Re: [IndexedDB] Two Real World Use-Cases from Joran Greef on 2011-03-02 (public-webapps@w3.org from January to March 2011)

From: Joran Greef <joran@ronomon.com>
Date: Wed, 2 Mar 2011 08:35:52 +0200
To: Jeremy Orlow <jorlow@chromium.org>
Cc: public-webapps@w3.org
Message-Id: <7B4F539F-14B6-40E2-A4B0-92ECC5D1CDF4@ronomon.com>
On 01 Mar 2011, at 7:27 PM, Jeremy Orlow wrote:

> 1. Be able to put an object and pass an array of index names which must reference the object. This may remove the need for a complicated indexing spec (perhaps the reason why this issue has been pushed into the future) and give developers all the flexibility they need.
> 
> You're talking about having multiple entries in a single index that point towards the same primary key?  If so, then I strongly agree, and I think others agree as well.  It's mostly a question of syntax.  A while ago we brainstormed a couple possibilities.  I'll try to send out a proposal this week.  I think this + compound keys should probably be our last v1 features though.  (Though they almost certainly won't make Chrome 11 or Firefox 4, unfortunately, hopefully they'll be done in the next version of each, and hopefully that release with be fairly soon after for both.)

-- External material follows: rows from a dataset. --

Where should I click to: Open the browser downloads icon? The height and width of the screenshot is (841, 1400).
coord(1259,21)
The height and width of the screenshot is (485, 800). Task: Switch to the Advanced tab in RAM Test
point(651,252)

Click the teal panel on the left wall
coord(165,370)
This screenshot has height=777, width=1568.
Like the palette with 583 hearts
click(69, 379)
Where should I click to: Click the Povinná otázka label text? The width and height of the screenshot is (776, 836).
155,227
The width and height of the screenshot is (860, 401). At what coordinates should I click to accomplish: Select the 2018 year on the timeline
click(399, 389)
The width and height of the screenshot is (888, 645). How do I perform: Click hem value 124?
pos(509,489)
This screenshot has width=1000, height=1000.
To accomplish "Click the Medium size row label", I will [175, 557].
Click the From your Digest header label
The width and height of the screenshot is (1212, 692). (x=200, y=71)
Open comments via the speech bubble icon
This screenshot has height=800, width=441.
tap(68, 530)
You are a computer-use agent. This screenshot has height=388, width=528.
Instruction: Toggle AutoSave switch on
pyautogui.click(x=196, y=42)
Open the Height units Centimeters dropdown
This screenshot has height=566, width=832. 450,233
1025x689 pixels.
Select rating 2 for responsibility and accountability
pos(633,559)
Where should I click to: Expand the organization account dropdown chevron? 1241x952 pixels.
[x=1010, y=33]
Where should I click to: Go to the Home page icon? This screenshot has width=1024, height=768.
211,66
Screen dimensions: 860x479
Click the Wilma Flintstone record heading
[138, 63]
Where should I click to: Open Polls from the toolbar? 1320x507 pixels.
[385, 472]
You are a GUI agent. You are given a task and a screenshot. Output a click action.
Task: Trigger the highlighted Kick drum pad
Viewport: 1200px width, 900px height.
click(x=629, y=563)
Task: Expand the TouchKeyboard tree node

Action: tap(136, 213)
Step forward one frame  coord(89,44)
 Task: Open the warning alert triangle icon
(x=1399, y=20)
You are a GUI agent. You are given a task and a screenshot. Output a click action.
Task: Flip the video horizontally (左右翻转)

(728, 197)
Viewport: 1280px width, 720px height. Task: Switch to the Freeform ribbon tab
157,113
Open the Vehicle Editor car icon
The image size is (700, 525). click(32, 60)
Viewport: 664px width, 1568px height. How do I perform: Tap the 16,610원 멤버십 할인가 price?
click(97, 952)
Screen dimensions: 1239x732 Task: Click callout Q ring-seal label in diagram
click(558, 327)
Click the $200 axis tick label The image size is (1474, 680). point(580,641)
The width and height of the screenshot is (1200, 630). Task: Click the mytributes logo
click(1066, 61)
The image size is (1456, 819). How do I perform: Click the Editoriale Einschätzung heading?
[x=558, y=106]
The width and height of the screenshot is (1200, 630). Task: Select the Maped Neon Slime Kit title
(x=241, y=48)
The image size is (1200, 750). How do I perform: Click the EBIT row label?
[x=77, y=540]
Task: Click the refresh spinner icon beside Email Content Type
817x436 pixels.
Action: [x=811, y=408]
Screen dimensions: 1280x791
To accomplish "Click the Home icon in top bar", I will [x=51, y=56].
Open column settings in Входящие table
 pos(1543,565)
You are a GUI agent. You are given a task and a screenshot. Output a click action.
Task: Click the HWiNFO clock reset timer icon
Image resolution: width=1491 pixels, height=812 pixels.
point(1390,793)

Yes, for example this user object { name: "Joran Greef", emails: ["joran@ronomon.com", "jorangreef@gmail.com"] } with indexes on the "emails" property, would be found in the "joran@ronomon.com" index as well as in the "jorangreef@gmail.com" index.

What I've been thinking though is that the problem even with formally specifying indexes in advance of object put calls, is that this pushes too much application model logic into the database layer, making the database enforce a schema (at least in terms of indexes). Of course IDB facilitates migrations in the form of setVersion, but most schema migrations are also coupled with changes to the data itself, and this would still have to be done by the application in any event. So at the moment IDB takes too much responsibility on behalf of the application (computing indexes, pre-defined indexes, pseudo migrations) and not enough responsibility for pure database operations (index intersections and index unions).

I would argue that things like migrations and schema's are best handled by the application, even if this is more work for the application, as most people will write wrappers for IDB in any event and IDB is supposed to be a core-level API. The acid-test must be that the database is oblivious to schemas or anything pre-defined or application-specific (i.e. stateless). Otherwise IDB risks being a database for newbies who wouldn't use it, and a database that others would treat as a KV anyway (see MySQL at FriendFeed).

A suggested interface then for putting or deleting objects, would be: objectStore.put(object, ["indexname1", "indexname2", "indexname3"]) and then IDB would need to ensure that the object would be referenced by the given index names. When removing the object, the application would need to provide the indexes again (or IDB could keep track of the indexes associated with an object).

Using a function to compute indexes would not work as this would entrap application-specific schema knowledge within the function (which would need to be persisted) and these may subsequently change in the application, which would then need a way to modify the function again. The key is that these things must be stateless.

The objects must be opaque to IDB (no need for serialization/deserialization overhead at the DB layer). Things like key-paths etc. could be removed and the object id just passed in to put or delete calls.

> 2. Be able to intersect and union indexes. This covers a tremendous amount of ground in terms of authorization and filtering.
> 
> Our plan was to punt some sort of join language to v2.  Could you give a more concrete proposal for what we'd add?  It'd make it easier to see if it's something realistic for v1 or not.

If you can perform intersect or union operations (and combinations of these) on indexes (which are essentially sets or sorted sets), then this would be the join language. It has the benefit that the interface would then be described in terms of operations on data structures (set operations on sets) rather than a custom language which would take longer to spec out.

I've written databases over append-only files, S3, WebSQL and even LocalStorage (!) and from what I've found with my own applications, you could handle everything from multi-tenant authorization to adequate filtering with the following operations:

1. intersect([ index1, index2 ])
2. union([ index1, index2 ])
3. intersect([ union([ index1, index2 ]), index3, index4, index5, index6, index7 ])

Hopefully, a join language described in terms of pure set operations would be much simpler to implement and easier to use and reason with.

In fact I think if IDB offered only a single object store and an indexing system described above, it would be completely perfect. That's all that's needed. No need for a V2. Just a focus on high-performance thereafter.
Received on Wednesday, 2 March 2011 06:36:30 UTC